== Stored records
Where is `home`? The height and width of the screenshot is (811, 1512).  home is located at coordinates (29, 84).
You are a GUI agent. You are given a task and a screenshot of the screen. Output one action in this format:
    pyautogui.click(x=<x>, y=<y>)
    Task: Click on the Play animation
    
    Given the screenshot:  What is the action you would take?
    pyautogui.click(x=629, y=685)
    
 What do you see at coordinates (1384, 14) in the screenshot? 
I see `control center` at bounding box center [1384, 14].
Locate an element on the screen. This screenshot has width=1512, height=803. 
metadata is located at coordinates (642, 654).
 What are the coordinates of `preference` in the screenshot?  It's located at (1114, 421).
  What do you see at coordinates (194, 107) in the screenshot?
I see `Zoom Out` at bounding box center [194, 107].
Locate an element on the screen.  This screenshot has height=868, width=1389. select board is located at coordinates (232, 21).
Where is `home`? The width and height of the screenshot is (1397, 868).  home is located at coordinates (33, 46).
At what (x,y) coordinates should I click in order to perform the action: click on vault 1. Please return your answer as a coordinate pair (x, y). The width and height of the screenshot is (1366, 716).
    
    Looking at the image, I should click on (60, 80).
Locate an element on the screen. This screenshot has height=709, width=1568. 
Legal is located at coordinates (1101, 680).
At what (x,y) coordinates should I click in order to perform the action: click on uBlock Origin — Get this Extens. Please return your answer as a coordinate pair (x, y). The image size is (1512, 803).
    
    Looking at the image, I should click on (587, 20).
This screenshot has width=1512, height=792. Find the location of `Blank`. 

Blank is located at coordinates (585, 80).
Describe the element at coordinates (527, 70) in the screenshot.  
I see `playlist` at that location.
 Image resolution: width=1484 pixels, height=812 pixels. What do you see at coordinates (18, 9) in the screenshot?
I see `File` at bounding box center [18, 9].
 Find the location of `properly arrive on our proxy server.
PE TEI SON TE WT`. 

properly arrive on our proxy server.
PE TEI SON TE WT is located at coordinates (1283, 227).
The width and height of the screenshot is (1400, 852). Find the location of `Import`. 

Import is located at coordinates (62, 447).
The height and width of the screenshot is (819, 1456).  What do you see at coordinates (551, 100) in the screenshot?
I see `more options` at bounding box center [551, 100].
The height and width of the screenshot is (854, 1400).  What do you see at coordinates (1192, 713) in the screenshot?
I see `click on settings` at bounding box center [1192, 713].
====
> [The task]:
Convert every line of the records above into a numbered list, and leave out the blank lines.

> [Result for this exercise]:
1. Where is `home`? The height and width of the screenshot is (811, 1512).  home is located at coordinates (29, 84).
2. You are a GUI agent. You are given a task and a screenshot of the screen. Output one action in this format:
3.     pyautogui.click(x=<x>, y=<y>)
4.     Task: Click on the Play animation
5.     Given the screenshot:  What is the action you would take?
6.     pyautogui.click(x=629, y=685)
7.  What do you see at coordinates (1384, 14) in the screenshot? 
8. I see `control center` at bounding box center [1384, 14].
9. Locate an element on the screen. This screenshot has width=1512, height=803. 
10. metadata is located at coordinates (642, 654).
11.  What are the coordinates of `preference` in the screenshot?  It's located at (1114, 421).
12.   What do you see at coordinates (194, 107) in the screenshot?
13. I see `Zoom Out` at bounding box center [194, 107].
14. Locate an element on the screen.  This screenshot has height=868, width=1389. select board is located at coordinates (232, 21).
15. Where is `home`? The width and height of the screenshot is (1397, 868).  home is located at coordinates (33, 46).
16. At what (x,y) coordinates should I click in order to perform the action: click on vault 1. Please return your answer as a coordinate pair (x, y). The width and height of the screenshot is (1366, 716).
17.     Looking at the image, I should click on (60, 80).
18. Locate an element on the screen. This screenshot has height=709, width=1568. 
19. Legal is located at coordinates (1101, 680).
20. At what (x,y) coordinates should I click in order to perform the action: click on uBlock Origin — Get this Extens. Please return your answer as a coordinate pair (x, y). The image size is (1512, 803).
21.     Looking at the image, I should click on (587, 20).
22. This screenshot has width=1512, height=792. Find the location of `Blank`. 
23. Blank is located at coordinates (585, 80).
24. Describe the element at coordinates (527, 70) in the screenshot.  
25. I see `playlist` at that location.
26.  Image resolution: width=1484 pixels, height=812 pixels. What do you see at coordinates (18, 9) in the screenshot?
27. I see `File` at bounding box center [18, 9].
28.  Find the location of `properly arrive on our proxy server.
29. PE TEI SON TE WT`. 
30. properly arrive on our proxy server.
31. PE TEI SON TE WT is located at coordinates (1283, 227).
32. The width and height of the screenshot is (1400, 852). Find the location of `Import`. 
33. Import is located at coordinates (62, 447).
34. The height and width of the screenshot is (819, 1456).  What do you see at coordinates (551, 100) in the screenshot?
35. I see `more options` at bounding box center [551, 100].
36. The height and width of the screenshot is (854, 1400).  What do you see at coordinates (1192, 713) in the screenshot?
37. I see `click on settings` at bounding box center [1192, 713].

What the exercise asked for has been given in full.